◆ PROMPT ◆
A word-for-word printout of the listing below is needed.

DATA UNDER STUDY below:

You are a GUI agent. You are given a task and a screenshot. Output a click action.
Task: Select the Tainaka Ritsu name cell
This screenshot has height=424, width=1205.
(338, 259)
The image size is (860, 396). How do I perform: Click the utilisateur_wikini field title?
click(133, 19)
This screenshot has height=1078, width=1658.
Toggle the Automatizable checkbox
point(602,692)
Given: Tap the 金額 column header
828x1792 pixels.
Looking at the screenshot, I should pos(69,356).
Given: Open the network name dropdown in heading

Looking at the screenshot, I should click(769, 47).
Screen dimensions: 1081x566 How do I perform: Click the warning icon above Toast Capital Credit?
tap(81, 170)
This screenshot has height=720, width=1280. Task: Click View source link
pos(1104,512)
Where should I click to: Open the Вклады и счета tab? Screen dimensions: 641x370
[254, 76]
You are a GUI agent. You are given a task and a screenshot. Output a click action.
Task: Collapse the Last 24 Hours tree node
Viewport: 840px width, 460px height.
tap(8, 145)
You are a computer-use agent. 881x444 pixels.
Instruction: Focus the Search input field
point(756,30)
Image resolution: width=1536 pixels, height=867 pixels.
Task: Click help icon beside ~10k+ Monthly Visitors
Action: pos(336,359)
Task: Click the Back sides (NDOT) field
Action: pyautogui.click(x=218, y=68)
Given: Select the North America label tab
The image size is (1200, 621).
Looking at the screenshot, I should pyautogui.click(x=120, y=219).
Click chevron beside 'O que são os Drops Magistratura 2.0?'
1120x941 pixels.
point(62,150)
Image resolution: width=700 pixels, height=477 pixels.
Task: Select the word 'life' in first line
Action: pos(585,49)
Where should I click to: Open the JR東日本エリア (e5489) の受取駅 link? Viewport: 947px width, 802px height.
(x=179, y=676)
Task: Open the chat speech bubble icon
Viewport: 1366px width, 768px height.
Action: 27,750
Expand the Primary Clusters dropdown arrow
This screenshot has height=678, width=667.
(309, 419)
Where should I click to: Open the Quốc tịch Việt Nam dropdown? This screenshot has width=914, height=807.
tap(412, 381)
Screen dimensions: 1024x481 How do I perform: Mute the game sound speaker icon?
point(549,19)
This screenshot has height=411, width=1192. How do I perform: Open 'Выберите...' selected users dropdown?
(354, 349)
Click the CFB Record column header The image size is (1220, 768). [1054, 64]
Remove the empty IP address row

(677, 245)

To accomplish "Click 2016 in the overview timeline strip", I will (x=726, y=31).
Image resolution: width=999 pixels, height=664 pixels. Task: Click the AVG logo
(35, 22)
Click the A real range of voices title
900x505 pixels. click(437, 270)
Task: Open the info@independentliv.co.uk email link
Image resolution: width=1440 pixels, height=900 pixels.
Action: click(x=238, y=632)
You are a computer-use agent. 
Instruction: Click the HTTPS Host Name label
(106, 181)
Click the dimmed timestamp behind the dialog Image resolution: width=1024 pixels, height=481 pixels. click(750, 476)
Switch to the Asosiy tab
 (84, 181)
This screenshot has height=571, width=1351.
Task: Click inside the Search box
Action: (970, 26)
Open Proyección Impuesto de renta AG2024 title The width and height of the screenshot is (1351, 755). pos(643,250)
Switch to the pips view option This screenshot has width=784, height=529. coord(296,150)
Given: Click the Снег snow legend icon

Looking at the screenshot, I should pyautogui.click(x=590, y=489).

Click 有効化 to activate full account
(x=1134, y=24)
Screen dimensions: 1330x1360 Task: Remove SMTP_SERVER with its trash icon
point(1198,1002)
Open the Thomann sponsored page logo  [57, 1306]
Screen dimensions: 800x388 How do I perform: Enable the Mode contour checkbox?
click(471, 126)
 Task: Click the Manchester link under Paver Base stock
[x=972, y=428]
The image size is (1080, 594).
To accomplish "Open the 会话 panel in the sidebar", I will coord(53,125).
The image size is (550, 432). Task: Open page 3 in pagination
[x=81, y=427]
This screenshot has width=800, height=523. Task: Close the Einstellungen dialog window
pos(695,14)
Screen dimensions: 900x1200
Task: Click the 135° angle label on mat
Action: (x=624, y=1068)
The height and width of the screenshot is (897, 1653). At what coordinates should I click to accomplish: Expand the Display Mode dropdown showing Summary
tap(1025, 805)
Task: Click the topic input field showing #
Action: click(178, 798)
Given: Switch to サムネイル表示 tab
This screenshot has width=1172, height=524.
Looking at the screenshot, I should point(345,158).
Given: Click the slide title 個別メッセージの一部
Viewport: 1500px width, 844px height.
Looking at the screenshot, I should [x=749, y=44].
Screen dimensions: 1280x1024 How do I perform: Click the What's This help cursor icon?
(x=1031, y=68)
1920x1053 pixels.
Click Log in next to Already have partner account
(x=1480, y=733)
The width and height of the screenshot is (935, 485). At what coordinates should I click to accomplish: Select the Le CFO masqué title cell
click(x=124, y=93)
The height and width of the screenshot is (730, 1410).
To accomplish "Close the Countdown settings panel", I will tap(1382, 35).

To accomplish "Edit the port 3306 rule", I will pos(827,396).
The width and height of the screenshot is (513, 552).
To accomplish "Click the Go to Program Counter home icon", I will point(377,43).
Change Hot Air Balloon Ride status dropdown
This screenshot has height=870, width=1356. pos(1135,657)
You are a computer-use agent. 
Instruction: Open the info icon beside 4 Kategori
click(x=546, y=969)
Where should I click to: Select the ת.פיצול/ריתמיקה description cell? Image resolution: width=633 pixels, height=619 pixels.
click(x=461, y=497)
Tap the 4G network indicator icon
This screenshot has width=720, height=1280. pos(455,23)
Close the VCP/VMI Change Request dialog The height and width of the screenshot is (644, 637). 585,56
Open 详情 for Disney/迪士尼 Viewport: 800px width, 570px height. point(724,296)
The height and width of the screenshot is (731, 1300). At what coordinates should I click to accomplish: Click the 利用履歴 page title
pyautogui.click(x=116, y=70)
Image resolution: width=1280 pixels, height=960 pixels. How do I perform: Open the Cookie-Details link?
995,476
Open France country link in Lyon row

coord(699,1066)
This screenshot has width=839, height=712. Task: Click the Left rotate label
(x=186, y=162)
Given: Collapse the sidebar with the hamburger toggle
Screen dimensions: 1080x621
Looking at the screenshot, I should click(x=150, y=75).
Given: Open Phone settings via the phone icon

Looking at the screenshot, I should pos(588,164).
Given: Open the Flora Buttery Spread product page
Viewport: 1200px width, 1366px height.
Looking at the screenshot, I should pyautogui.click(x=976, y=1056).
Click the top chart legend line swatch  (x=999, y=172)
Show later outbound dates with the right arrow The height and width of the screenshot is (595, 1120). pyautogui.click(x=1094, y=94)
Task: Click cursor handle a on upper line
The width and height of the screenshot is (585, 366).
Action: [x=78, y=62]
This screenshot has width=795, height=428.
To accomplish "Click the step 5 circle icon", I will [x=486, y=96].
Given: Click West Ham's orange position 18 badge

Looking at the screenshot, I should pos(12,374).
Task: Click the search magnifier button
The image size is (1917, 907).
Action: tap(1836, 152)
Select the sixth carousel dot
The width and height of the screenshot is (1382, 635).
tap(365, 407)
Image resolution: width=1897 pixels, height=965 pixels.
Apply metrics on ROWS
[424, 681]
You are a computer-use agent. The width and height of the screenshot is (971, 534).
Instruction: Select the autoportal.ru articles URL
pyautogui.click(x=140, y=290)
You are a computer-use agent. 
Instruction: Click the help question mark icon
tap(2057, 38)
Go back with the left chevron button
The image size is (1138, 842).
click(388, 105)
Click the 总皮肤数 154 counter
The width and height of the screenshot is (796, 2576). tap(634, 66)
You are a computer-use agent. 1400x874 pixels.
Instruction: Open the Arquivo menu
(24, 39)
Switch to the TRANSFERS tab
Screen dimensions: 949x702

End of DATA UNDER STUDY.

◆ THE ANSWER ◆
You are a GUI agent. You are given a task and a screenshot. Output a click action.
Task: Select the Tainaka Ritsu name cell
This screenshot has height=424, width=1205.
(338, 259)
The image size is (860, 396). How do I perform: Click the utilisateur_wikini field title?
click(133, 19)
This screenshot has height=1078, width=1658.
Toggle the Automatizable checkbox
point(602,692)
Given: Tap the 金額 column header
828x1792 pixels.
Looking at the screenshot, I should pos(69,356).
Given: Open the network name dropdown in heading

Looking at the screenshot, I should click(769, 47).
Screen dimensions: 1081x566 How do I perform: Click the warning icon above Toast Capital Credit?
tap(81, 170)
This screenshot has height=720, width=1280. Task: Click View source link
pos(1104,512)
Where should I click to: Open the Вклады и счета tab? Screen dimensions: 641x370
[254, 76]
You are a GUI agent. You are given a task and a screenshot. Output a click action.
Task: Collapse the Last 24 Hours tree node
Viewport: 840px width, 460px height.
tap(8, 145)
You are a computer-use agent. 881x444 pixels.
Instruction: Focus the Search input field
point(756,30)
Image resolution: width=1536 pixels, height=867 pixels.
Task: Click help icon beside ~10k+ Monthly Visitors
Action: pos(336,359)
Task: Click the Back sides (NDOT) field
Action: pyautogui.click(x=218, y=68)
Given: Select the North America label tab
The image size is (1200, 621).
Looking at the screenshot, I should pyautogui.click(x=120, y=219).
Click chevron beside 'O que são os Drops Magistratura 2.0?'
1120x941 pixels.
point(62,150)
Image resolution: width=700 pixels, height=477 pixels.
Task: Select the word 'life' in first line
Action: pos(585,49)
Where should I click to: Open the JR東日本エリア (e5489) の受取駅 link? Viewport: 947px width, 802px height.
(x=179, y=676)
Task: Open the chat speech bubble icon
Viewport: 1366px width, 768px height.
Action: 27,750
Expand the Primary Clusters dropdown arrow
This screenshot has height=678, width=667.
(309, 419)
Where should I click to: Open the Quốc tịch Việt Nam dropdown? This screenshot has width=914, height=807.
tap(412, 381)
Screen dimensions: 1024x481 How do I perform: Mute the game sound speaker icon?
point(549,19)
This screenshot has height=411, width=1192. How do I perform: Open 'Выберите...' selected users dropdown?
(354, 349)
Click the CFB Record column header The image size is (1220, 768). [1054, 64]
Remove the empty IP address row

(677, 245)

To accomplish "Click 2016 in the overview timeline strip", I will (x=726, y=31).
Image resolution: width=999 pixels, height=664 pixels. Task: Click the AVG logo
(35, 22)
Click the A real range of voices title
900x505 pixels. click(437, 270)
Task: Open the info@independentliv.co.uk email link
Image resolution: width=1440 pixels, height=900 pixels.
Action: click(x=238, y=632)
You are a computer-use agent. 
Instruction: Click the HTTPS Host Name label
(106, 181)
Click the dimmed timestamp behind the dialog Image resolution: width=1024 pixels, height=481 pixels. click(750, 476)
Switch to the Asosiy tab
 (84, 181)
This screenshot has height=571, width=1351.
Task: Click inside the Search box
Action: (970, 26)
Open Proyección Impuesto de renta AG2024 title The width and height of the screenshot is (1351, 755). pos(643,250)
Switch to the pips view option This screenshot has width=784, height=529. coord(296,150)
Given: Click the Снег snow legend icon

Looking at the screenshot, I should pyautogui.click(x=590, y=489).

Click 有効化 to activate full account
(x=1134, y=24)
Screen dimensions: 1330x1360 Task: Remove SMTP_SERVER with its trash icon
point(1198,1002)
Open the Thomann sponsored page logo  [57, 1306]
Screen dimensions: 800x388 How do I perform: Enable the Mode contour checkbox?
click(471, 126)
 Task: Click the Manchester link under Paver Base stock
[x=972, y=428]
The image size is (1080, 594).
To accomplish "Open the 会话 panel in the sidebar", I will coord(53,125).
The image size is (550, 432). Task: Open page 3 in pagination
[x=81, y=427]
This screenshot has width=800, height=523. Task: Close the Einstellungen dialog window
pos(695,14)
Screen dimensions: 900x1200
Task: Click the 135° angle label on mat
Action: (x=624, y=1068)
The height and width of the screenshot is (897, 1653). At what coordinates should I click to accomplish: Expand the Display Mode dropdown showing Summary
tap(1025, 805)
Task: Click the topic input field showing #
Action: click(178, 798)
Given: Switch to サムネイル表示 tab
This screenshot has width=1172, height=524.
Looking at the screenshot, I should point(345,158).
Given: Click the slide title 個別メッセージの一部
Viewport: 1500px width, 844px height.
Looking at the screenshot, I should [x=749, y=44].
Screen dimensions: 1280x1024 How do I perform: Click the What's This help cursor icon?
(x=1031, y=68)
1920x1053 pixels.
Click Log in next to Already have partner account
(x=1480, y=733)
The width and height of the screenshot is (935, 485). At what coordinates should I click to accomplish: Select the Le CFO masqué title cell
click(x=124, y=93)
The height and width of the screenshot is (730, 1410).
To accomplish "Close the Countdown settings panel", I will tap(1382, 35).

To accomplish "Edit the port 3306 rule", I will pos(827,396).
The width and height of the screenshot is (513, 552).
To accomplish "Click the Go to Program Counter home icon", I will point(377,43).
Change Hot Air Balloon Ride status dropdown
This screenshot has height=870, width=1356. pos(1135,657)
You are a computer-use agent. 
Instruction: Open the info icon beside 4 Kategori
click(x=546, y=969)
Where should I click to: Select the ת.פיצול/ריתמיקה description cell? Image resolution: width=633 pixels, height=619 pixels.
click(x=461, y=497)
Tap the 4G network indicator icon
This screenshot has width=720, height=1280. pos(455,23)
Close the VCP/VMI Change Request dialog The height and width of the screenshot is (644, 637). 585,56
Open 详情 for Disney/迪士尼 Viewport: 800px width, 570px height. point(724,296)
The height and width of the screenshot is (731, 1300). At what coordinates should I click to accomplish: Click the 利用履歴 page title
pyautogui.click(x=116, y=70)
Image resolution: width=1280 pixels, height=960 pixels. How do I perform: Open the Cookie-Details link?
995,476
Open France country link in Lyon row

coord(699,1066)
This screenshot has width=839, height=712. Task: Click the Left rotate label
(x=186, y=162)
Given: Collapse the sidebar with the hamburger toggle
Screen dimensions: 1080x621
Looking at the screenshot, I should click(x=150, y=75).
Given: Open Phone settings via the phone icon

Looking at the screenshot, I should pos(588,164).
Given: Open the Flora Buttery Spread product page
Viewport: 1200px width, 1366px height.
Looking at the screenshot, I should pyautogui.click(x=976, y=1056).
Click the top chart legend line swatch  (x=999, y=172)
Show later outbound dates with the right arrow The height and width of the screenshot is (595, 1120). pyautogui.click(x=1094, y=94)
Task: Click cursor handle a on upper line
The width and height of the screenshot is (585, 366).
Action: [x=78, y=62]
This screenshot has width=795, height=428.
To accomplish "Click the step 5 circle icon", I will [x=486, y=96].
Given: Click West Ham's orange position 18 badge

Looking at the screenshot, I should pos(12,374).
Task: Click the search magnifier button
The image size is (1917, 907).
Action: tap(1836, 152)
Select the sixth carousel dot
The width and height of the screenshot is (1382, 635).
tap(365, 407)
Image resolution: width=1897 pixels, height=965 pixels.
Apply metrics on ROWS
[424, 681]
You are a computer-use agent. The width and height of the screenshot is (971, 534).
Instruction: Select the autoportal.ru articles URL
pyautogui.click(x=140, y=290)
You are a computer-use agent. 
Instruction: Click the help question mark icon
tap(2057, 38)
Go back with the left chevron button
The image size is (1138, 842).
click(388, 105)
Click the 总皮肤数 154 counter
The width and height of the screenshot is (796, 2576). tap(634, 66)
You are a computer-use agent. 1400x874 pixels.
Instruction: Open the Arquivo menu
(24, 39)
Switch to the TRANSFERS tab
Screen dimensions: 949x702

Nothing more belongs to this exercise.